The New Jersey Division of Consumer Affairs, which includes the warring boards, is reviewing the matter, spokesman Jeff Lamm said.

Meanwhile, physical therapists are backing a bill in the state Legislature that would officially make it legal for them to do dry needling.

Brian Mason, a Freehold physical therapist who is president of a New Jersey physical therapy group, said he learned how to do dry needling 20 years ago and still uses it to treat his own tennis elbow.

He said about 300 of the state's 8,000 physical therapists use the technique.

Mason said needles were one of many tools physical therapists use to reduce pain. Think of how many professionals can use a hammer. "A carpenter uses a hammer," he said. "An orthopedic surgeon uses a hammer."

In a competitive treatment environment, the procedure has been a flash point. According to Elliott, 25 states allow physical therapists to perform dry needling. Physical therapists are not allowed to do it in New York, but they can in Delaware. Pennsylvania is in a gray zone where the rules are unclear, he said.

In the Facebook post, which Sarges said she wrote, the acupuncture association offered a template for how to complain about the TV interview. It urges callers to tell CBS it would be "confusing the public and compromising public safety. Further, airing the program will lead to countless complaints filed with the FCC. I strongly request that CBS cancel this program."

Rachel Ferguson, a spokeswoman for WCBS-TV in New York, said there had been a handful of calls about the segment. Station officials had not yet seen it, she said, but the broadcast standards department would "make sure it's appropriate for our audiences."

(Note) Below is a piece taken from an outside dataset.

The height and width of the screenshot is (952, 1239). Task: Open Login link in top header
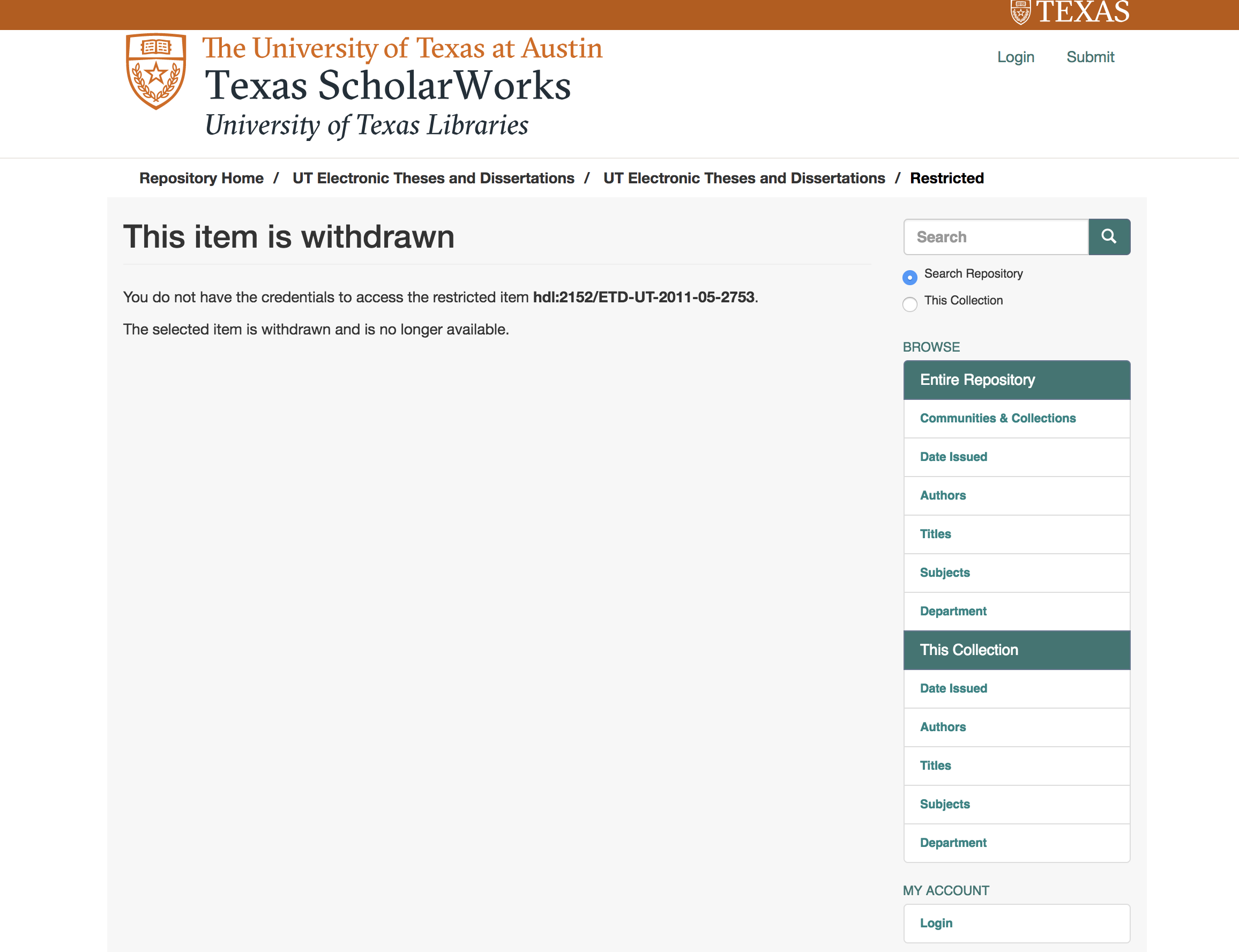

Rick Blaski, owner of the Medical Media Group in Broomfield, Colo., which produced the segment, said he had received dozens of calls from unhappy acupuncturists even though his phone number was not posted. He said one told him, "If you air this, we will jam your phone with thousands of calls."

The two- to three-minute segment, he said, was to air Jan. 25 as part of American Health Front on WCBS. That half-hour show is paid programming made to look like a news show that runs a few times a year in local markets. It runs occasionally in Philadelphia on CBS3.

Medical practitioners pay $6,700 to be on the show and are promised exclusivity in their subject area.

Blaski said he had been told CBS's lawyers were looking into the issue. "Legal is going to decide whether we can air it or not," he said. Even if the lawyers say it's OK, deadlines may force him to bump the dry-needling segment to a later show.

Clearly annoyed, Blaski likened the deluge of calls to "terrorism."